* SUPPLIED PASSAGE:
·····
I’ve been thinking about these ideas:

-A story set in a world where Cortes declared independence from Spain, shortly after the conquest of Mexico.

-A story set in a world where Prince Louis (or possibly King John) won the Magna Carta War.

-A story set in a world where Napoleon went to the Ottomans instead of Revolutionary France (or simply never had a chance to take power.)

What do you think?

Chris
 
Not sure about Ottoman Napoleon, not too familiar about the state of the Ottoman Empire at the time, although Bonaparte pulling a Muhammad Ali and making himself ruler of Egypt could be interesting.

Now, Louis the Lion as King of England offers a lot of cool possibilities and is both similar and different enough to OTL events (William the Conqueror, William of Orange) and popular AH ideas (the ever-popular Spanish Armada) to make for something enticing to readers, I’d hope. Whether this should be a tale of resistance ala Sherwood or Byzantine court intrigue as in The Cursed Kings is another matter.
·····
* RECORDED INFORMATION:
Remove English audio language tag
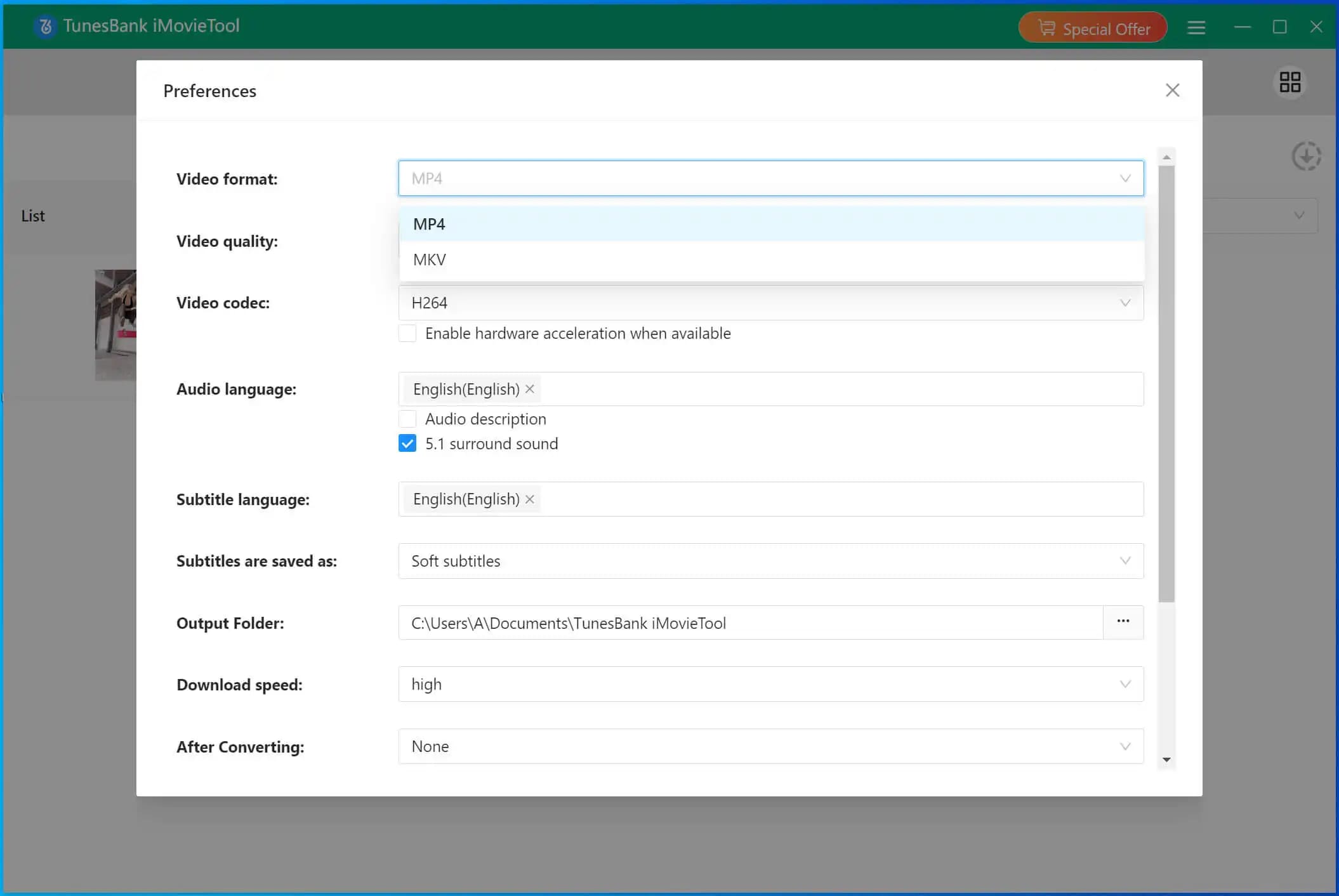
·····
* GIVEN REQUEST: Transcribe the entire text about alternate-history story ideas, word for word. Rely solely on the text about alternate-history story ideas.

* FULL RESPONSE:
I’ve been thinking about these ideas:

-A story set in a world where Cortes declared independence from Spain, shortly after the conquest of Mexico.

-A story set in a world where Prince Louis (or possibly King John) won the Magna Carta War.

-A story set in a world where Napoleon went to the Ottomans instead of Revolutionary France (or simply never had a chance to take power.)

What do you think?

Chris
 
Not sure about Ottoman Napoleon, not too familiar about the state of the Ottoman Empire at the time, although Bonaparte pulling a Muhammad Ali and making himself ruler of Egypt could be interesting.

Now, Louis the Lion as King of England offers a lot of cool possibilities and is both similar and different enough to OTL events (William the Conqueror, William of Orange) and popular AH ideas (the ever-popular Spanish Armada) to make for something enticing to readers, I’d hope. Whether this should be a tale of resistance ala Sherwood or Byzantine court intrigue as in The Cursed Kings is another matter.